Bust out the designer labels.
Do you have designer pieces or accessories that you’ve been reluctant to wear for fear of looking too gaudy or avant-garde? If so, then now is the time to take them out of the closet. You’ll want cuts that flatter your figure, a great pair of sunglasses or a beautiful bag (make sure it matches your shoes!). Don’t try to wear everything all at once – remember, less is more – and Italy is definitely the perfect country to show off your favorite designer label pieces.
You’ll want a few essentials with you, like the sunglasses or the bag mentioned above, but also consider bringing along a hat in the summer or a pashmina when the weather is a bit cooler. These will help protect your skin from the heat and the UV rays when you walk around sites where there’s little cover or shade, like the Roman Forum. Accessories like these can also keep you warm in cooler places, like most churches. You can get away with wearing costume jewelry here if they’re well-curated and stylish – they should add a bit of interest to your outfits.
Some attractions provide bag drops and some don’t, so travel light whenever possible, bringing only what you need. A light shoulder bag or day sack should be enough to stow all of your sightseeing gear.

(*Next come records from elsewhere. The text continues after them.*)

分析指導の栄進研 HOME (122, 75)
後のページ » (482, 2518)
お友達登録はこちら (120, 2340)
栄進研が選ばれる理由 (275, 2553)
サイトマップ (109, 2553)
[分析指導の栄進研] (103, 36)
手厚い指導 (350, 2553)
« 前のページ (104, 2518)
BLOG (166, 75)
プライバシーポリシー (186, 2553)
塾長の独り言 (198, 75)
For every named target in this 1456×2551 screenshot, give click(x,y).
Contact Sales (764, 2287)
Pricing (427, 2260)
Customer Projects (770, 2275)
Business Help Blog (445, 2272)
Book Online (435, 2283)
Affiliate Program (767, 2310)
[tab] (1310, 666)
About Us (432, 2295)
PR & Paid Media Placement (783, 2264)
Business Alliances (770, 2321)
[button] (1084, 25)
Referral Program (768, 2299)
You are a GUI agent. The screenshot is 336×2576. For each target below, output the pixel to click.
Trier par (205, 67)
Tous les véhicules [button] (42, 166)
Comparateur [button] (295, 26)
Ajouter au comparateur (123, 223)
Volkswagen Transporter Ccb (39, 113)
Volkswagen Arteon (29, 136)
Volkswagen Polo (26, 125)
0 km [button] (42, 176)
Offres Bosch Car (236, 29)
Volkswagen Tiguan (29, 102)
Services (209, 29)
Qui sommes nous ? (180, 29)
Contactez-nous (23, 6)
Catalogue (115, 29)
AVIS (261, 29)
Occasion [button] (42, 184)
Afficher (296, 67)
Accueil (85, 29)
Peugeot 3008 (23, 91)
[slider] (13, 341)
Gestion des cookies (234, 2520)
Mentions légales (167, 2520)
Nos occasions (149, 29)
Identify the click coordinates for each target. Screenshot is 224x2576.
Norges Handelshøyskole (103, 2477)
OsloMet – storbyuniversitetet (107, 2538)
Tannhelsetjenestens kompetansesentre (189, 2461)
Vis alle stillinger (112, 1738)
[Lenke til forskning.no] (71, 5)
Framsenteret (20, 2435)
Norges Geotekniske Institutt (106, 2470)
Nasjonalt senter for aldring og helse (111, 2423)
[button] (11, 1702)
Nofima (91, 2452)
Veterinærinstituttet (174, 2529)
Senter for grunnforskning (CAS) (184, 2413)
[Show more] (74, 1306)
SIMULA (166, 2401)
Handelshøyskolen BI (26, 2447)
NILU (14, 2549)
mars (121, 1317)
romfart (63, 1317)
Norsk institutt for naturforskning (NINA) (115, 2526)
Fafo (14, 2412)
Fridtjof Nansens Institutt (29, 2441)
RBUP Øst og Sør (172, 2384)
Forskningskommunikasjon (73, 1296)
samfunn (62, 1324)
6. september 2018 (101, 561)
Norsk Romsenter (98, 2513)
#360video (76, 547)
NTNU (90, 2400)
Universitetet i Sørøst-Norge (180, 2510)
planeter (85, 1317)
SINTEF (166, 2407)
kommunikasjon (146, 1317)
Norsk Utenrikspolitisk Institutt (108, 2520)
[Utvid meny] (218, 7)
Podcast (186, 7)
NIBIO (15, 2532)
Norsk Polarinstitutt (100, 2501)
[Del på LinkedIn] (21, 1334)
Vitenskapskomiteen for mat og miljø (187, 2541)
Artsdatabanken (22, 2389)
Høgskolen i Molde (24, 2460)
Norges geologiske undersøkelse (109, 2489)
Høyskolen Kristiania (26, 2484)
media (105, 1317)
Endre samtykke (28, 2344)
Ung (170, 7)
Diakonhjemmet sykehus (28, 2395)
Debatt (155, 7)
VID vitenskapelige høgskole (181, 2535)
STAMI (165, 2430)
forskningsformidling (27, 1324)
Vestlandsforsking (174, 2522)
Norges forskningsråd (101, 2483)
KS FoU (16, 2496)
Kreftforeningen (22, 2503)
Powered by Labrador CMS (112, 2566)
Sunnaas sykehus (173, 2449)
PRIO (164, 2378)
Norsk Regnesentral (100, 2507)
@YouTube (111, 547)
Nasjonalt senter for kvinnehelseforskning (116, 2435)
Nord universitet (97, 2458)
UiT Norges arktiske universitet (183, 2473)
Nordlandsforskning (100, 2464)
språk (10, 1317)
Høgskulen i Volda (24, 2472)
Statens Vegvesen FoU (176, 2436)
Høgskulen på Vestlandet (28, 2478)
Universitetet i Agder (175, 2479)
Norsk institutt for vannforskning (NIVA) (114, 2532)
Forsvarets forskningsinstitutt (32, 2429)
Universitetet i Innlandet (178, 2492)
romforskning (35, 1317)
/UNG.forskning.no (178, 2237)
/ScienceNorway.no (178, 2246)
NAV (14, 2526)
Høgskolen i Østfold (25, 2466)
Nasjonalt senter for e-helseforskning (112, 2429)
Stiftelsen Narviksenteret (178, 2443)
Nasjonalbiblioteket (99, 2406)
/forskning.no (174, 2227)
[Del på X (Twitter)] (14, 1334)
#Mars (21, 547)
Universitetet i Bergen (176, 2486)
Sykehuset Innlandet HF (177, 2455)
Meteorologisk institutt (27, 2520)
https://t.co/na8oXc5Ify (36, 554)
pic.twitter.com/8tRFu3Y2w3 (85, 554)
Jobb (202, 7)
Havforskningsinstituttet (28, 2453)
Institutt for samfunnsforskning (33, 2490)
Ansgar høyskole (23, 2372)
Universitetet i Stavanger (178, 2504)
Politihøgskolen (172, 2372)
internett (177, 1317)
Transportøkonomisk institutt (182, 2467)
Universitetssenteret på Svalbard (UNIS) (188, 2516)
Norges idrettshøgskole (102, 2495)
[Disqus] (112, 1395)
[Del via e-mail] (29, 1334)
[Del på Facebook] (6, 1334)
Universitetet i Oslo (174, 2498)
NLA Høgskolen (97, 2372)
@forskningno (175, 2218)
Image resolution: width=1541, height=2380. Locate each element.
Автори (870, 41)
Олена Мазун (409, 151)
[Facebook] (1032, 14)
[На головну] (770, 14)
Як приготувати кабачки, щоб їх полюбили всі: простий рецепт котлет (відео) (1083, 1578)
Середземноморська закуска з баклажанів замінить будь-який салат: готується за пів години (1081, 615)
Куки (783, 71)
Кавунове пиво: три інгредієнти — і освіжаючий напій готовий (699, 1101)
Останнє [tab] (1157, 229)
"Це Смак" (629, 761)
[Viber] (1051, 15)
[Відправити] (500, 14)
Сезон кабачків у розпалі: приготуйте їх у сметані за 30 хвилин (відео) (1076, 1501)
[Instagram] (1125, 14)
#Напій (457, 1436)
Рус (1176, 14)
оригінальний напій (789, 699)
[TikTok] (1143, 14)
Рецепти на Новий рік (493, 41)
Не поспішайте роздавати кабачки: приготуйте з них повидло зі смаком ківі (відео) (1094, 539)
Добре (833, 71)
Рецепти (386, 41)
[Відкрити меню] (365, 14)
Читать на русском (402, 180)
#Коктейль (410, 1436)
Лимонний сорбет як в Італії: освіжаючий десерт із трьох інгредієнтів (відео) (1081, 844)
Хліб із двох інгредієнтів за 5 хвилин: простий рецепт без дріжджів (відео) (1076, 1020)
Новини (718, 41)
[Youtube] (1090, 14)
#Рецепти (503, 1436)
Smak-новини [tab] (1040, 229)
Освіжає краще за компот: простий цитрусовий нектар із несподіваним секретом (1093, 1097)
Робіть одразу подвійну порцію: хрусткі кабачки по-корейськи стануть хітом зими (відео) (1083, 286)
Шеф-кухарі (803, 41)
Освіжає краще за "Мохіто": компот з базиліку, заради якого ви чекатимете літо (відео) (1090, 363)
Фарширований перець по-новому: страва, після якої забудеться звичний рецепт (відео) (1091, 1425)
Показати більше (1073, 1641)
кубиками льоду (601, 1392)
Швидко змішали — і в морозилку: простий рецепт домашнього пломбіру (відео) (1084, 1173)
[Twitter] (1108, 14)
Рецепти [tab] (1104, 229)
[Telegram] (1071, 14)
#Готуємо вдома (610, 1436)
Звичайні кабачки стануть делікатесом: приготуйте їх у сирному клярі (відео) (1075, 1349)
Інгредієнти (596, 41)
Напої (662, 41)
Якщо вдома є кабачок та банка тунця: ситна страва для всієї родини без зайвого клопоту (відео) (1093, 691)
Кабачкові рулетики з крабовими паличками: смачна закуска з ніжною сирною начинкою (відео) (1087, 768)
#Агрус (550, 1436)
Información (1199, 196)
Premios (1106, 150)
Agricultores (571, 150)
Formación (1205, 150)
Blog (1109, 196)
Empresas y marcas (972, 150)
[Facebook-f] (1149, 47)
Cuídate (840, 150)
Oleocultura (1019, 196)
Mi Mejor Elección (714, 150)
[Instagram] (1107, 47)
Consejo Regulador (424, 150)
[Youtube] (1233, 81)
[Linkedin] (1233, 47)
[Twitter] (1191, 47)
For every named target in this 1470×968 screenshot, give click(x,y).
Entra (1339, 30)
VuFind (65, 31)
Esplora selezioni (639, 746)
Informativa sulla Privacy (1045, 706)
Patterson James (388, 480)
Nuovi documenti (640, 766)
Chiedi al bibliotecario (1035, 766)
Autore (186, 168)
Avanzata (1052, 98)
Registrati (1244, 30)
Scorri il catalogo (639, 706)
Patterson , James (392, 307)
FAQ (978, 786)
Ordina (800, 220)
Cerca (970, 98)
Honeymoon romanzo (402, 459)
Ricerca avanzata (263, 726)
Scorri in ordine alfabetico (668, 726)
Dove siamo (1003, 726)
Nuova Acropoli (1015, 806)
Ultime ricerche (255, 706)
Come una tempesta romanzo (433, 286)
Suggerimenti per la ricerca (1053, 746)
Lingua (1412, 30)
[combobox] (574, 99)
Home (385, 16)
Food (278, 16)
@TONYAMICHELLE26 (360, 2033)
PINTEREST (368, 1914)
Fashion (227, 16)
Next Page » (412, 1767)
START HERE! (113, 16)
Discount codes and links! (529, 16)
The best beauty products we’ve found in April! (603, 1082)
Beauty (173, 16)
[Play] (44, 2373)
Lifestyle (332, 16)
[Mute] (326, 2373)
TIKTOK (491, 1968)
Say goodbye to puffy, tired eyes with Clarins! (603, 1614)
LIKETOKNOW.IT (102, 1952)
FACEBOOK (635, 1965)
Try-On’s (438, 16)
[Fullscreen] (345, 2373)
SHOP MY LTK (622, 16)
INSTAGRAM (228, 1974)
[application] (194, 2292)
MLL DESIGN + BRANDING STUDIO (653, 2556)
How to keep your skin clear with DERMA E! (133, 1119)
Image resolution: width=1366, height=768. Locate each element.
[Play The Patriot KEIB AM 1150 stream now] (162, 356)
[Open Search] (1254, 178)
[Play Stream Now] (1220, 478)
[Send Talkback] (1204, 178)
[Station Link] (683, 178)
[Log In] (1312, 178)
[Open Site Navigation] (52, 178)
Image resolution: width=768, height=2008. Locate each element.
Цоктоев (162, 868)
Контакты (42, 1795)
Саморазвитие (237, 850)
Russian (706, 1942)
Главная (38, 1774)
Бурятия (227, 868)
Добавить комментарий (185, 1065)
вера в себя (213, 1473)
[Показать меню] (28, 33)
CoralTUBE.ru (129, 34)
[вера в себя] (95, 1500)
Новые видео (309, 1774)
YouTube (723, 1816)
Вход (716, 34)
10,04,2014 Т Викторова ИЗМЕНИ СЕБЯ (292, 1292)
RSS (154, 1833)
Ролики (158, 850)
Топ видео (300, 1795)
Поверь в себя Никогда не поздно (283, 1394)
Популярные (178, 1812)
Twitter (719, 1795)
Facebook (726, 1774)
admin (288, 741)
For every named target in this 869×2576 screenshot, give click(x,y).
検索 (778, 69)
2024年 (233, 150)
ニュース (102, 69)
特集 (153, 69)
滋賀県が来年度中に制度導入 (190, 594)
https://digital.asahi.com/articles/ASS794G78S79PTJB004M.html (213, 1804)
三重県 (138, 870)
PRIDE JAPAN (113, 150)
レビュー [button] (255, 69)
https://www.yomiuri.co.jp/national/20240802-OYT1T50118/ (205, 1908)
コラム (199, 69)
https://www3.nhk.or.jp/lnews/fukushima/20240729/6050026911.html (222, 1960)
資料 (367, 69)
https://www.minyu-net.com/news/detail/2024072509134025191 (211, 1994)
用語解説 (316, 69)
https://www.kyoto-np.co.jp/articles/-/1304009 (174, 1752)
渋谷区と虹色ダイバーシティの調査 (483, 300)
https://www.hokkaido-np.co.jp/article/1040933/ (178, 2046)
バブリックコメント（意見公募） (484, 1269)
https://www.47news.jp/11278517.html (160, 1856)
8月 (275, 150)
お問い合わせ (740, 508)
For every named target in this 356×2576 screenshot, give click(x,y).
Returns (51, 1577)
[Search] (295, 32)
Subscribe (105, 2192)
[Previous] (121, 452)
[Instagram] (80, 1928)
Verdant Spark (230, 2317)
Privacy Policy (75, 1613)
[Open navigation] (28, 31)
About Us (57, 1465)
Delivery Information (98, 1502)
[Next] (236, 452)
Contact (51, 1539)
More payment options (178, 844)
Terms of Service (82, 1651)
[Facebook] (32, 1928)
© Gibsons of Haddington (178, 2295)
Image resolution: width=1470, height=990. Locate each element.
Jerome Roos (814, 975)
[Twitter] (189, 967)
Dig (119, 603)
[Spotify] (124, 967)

… And pack some other essentials.
You don’t want to run out of deodorant in Italy – it’s hard to believe, but it can be difficult to buy there. Don’t forget to bring your favorite sunscreen or sun cream, and a small bottle of insect repellent can save you from bites and feeling itchy. Standard European voltage is 230V, so remember to pack a travel adapter or converter for your use. It is also a legal requirement to have photo identification on you at all times, so keep your passport handy, but not anywhere it can be stolen easily. You may also want to look into options for keeping your mobile devices and documents safe. Skip buying bottled water and pack a handy travel bottle instead, as there are plenty of sources of safe drinking water around.